# TASK STATEMENT:
Beginning with the opening line of the entries, return every line through the one containing "Click the word Newsletter in sidebar panel", both included, and nothing else. Omit pictures.

--- DATA SUPPLIED ---

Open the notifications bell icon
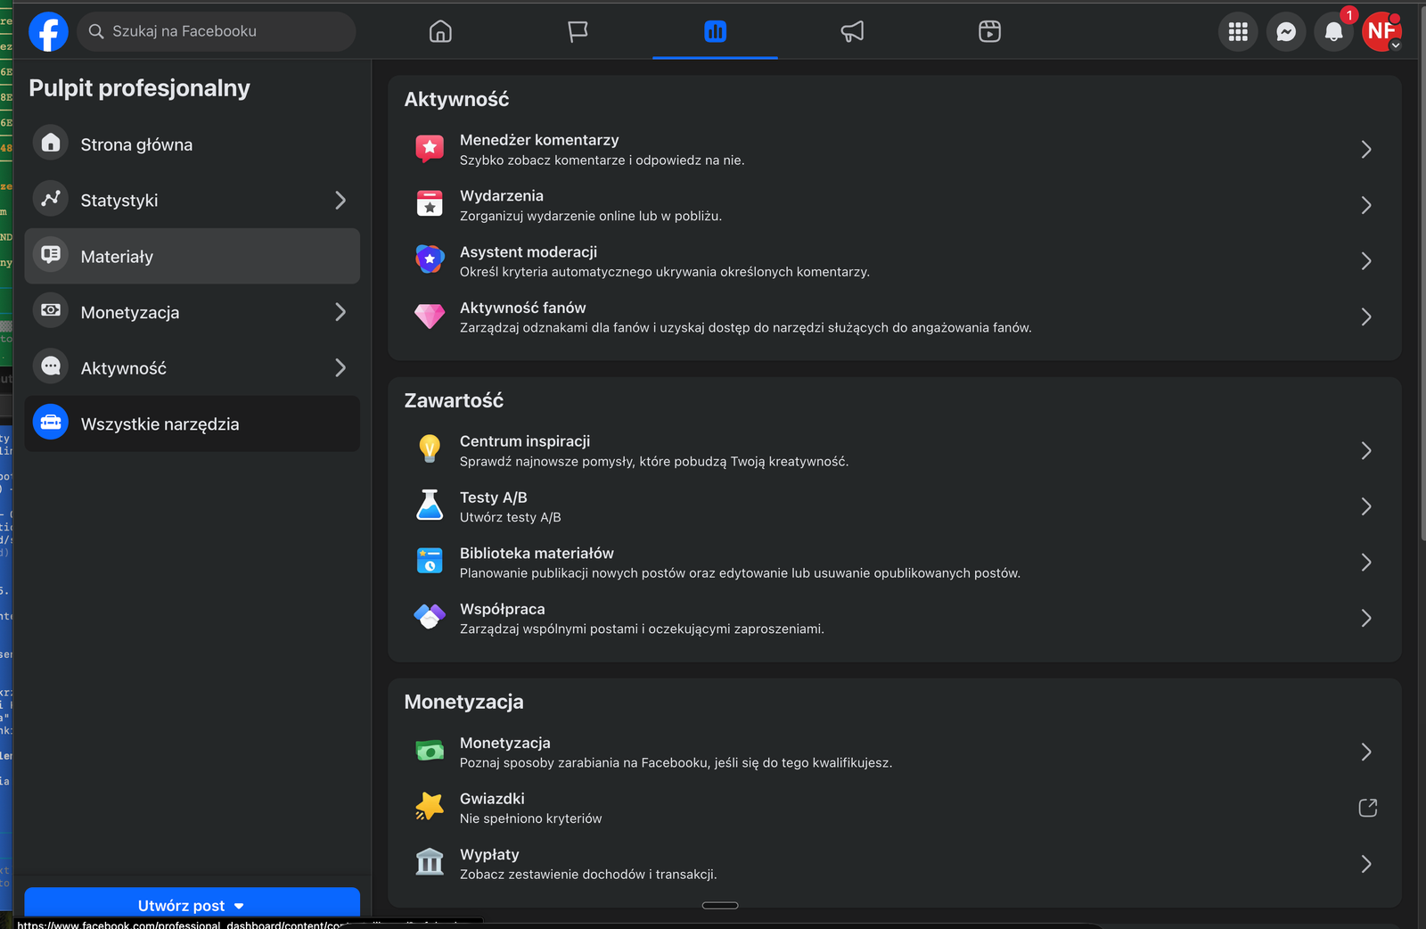Screen dimensions: 1426x929 1333,32
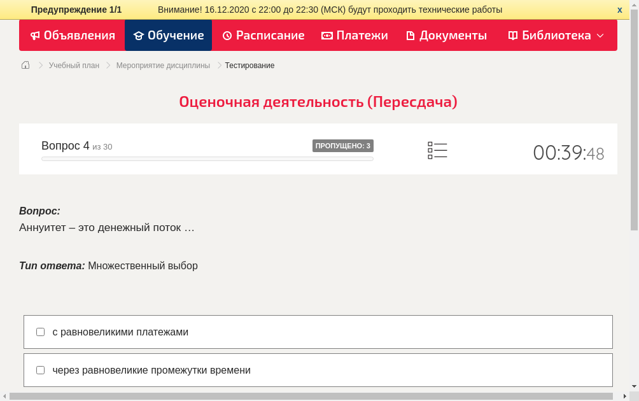
Task: Open the Платежи menu item
Action: pos(355,36)
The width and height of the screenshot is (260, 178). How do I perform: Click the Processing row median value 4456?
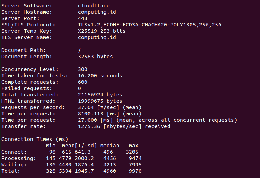108,158
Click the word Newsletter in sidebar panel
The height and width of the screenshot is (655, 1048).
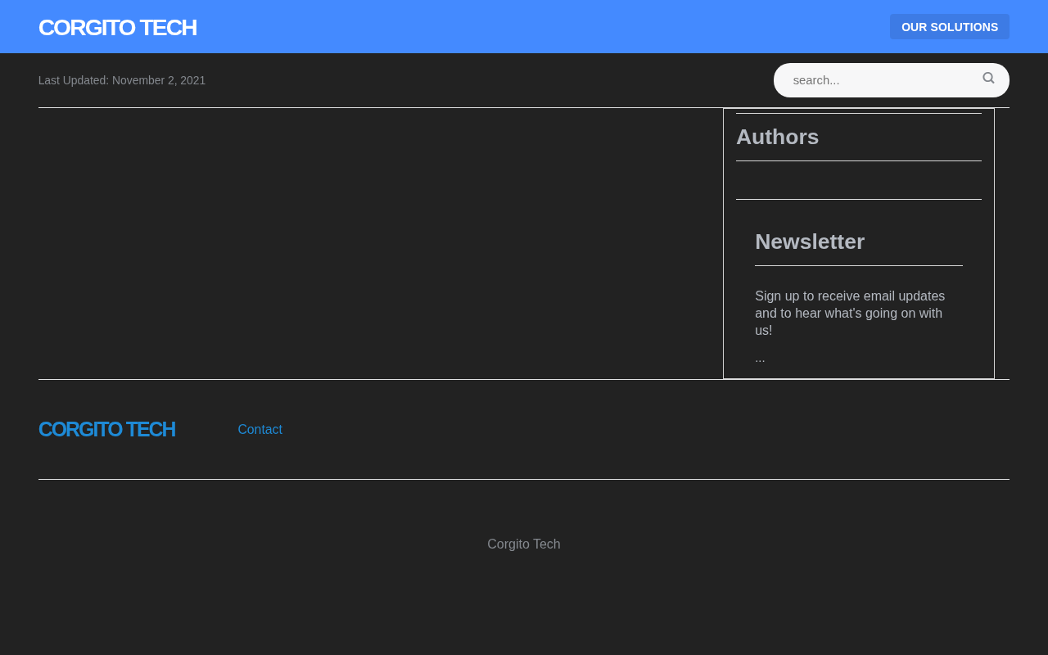click(810, 242)
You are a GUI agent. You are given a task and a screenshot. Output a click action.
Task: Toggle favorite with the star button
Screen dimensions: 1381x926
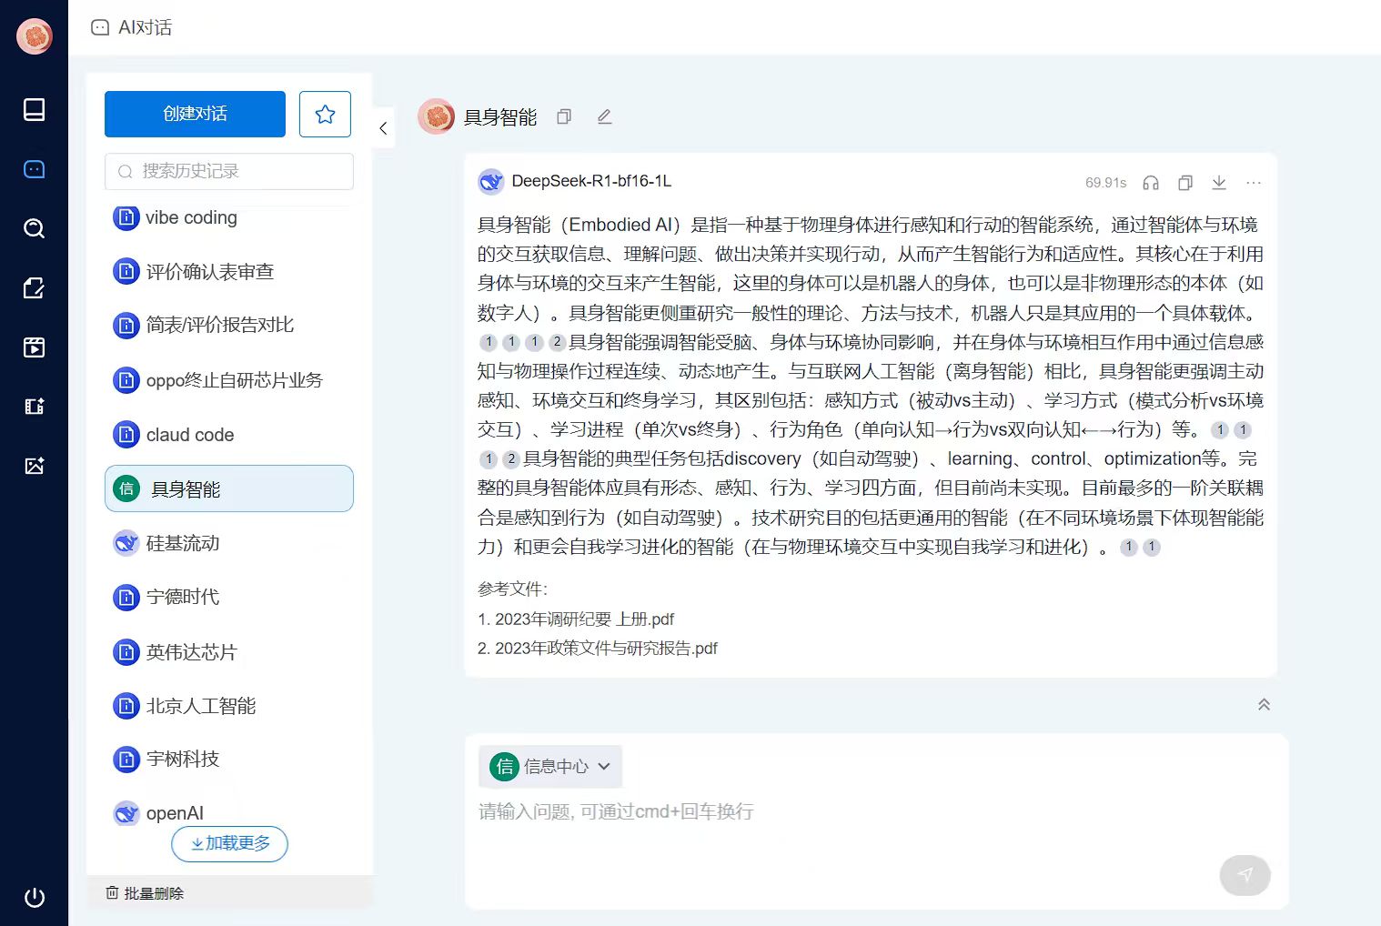pyautogui.click(x=325, y=114)
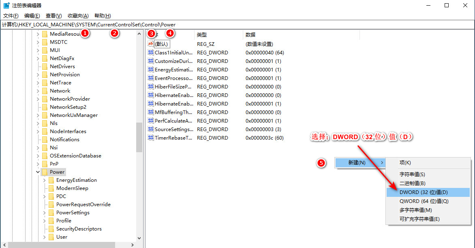Expand the Notifications tree node

38,140
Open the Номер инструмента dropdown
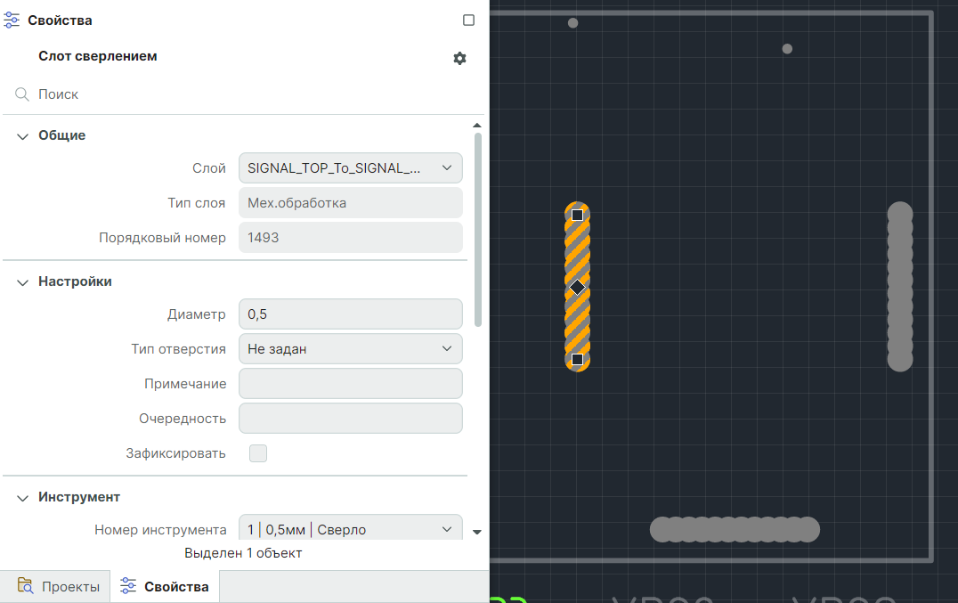This screenshot has height=603, width=958. coord(351,529)
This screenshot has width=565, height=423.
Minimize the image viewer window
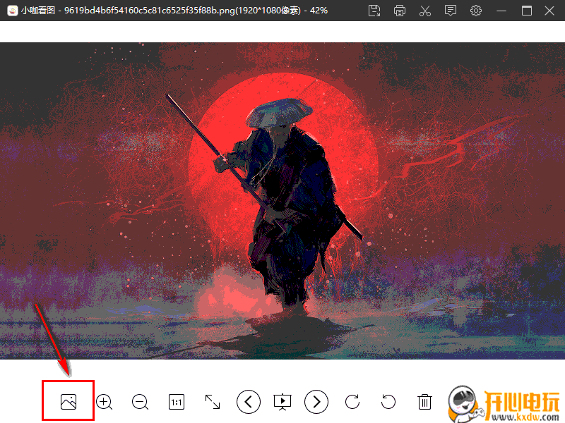tap(502, 11)
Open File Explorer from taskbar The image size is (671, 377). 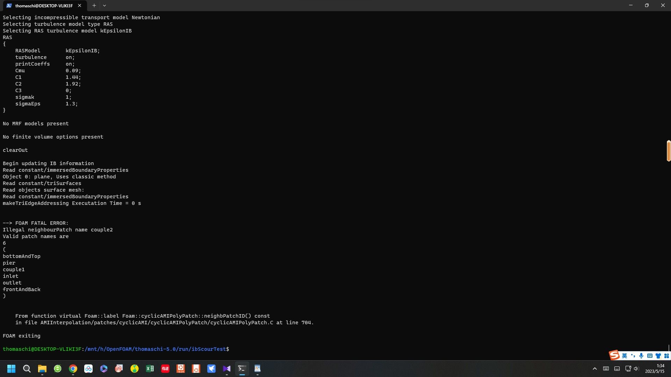[x=42, y=369]
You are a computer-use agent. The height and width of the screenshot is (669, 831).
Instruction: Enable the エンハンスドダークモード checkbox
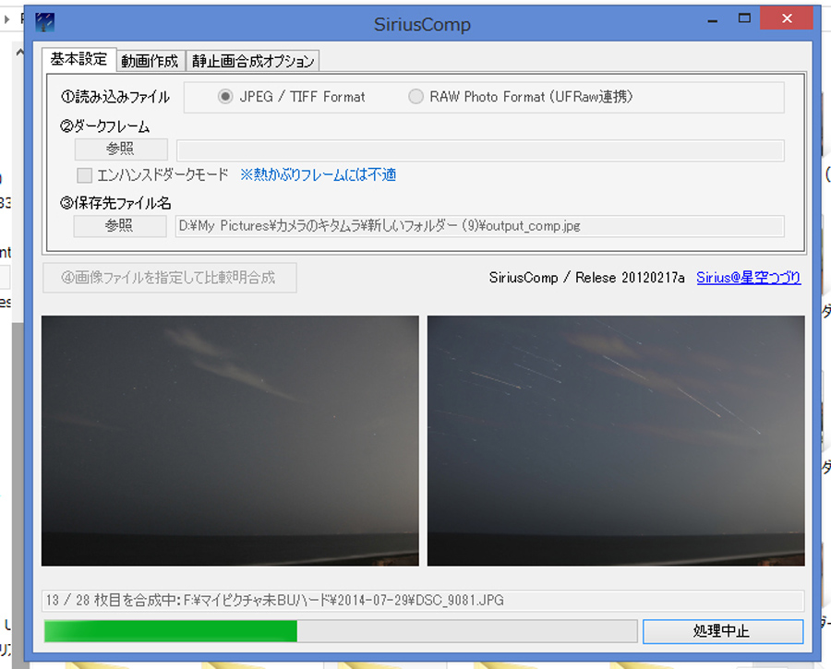tap(85, 174)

---

# RESPONSE:
Open the notifications bell icon
Screen dimensions: 1426x929 1333,32
Task: Open the Платежи menu item
Action: pos(355,36)
The width and height of the screenshot is (260, 178). How do I perform: Click the Processing row median value 4456?
108,158
Click the word Newsletter in sidebar panel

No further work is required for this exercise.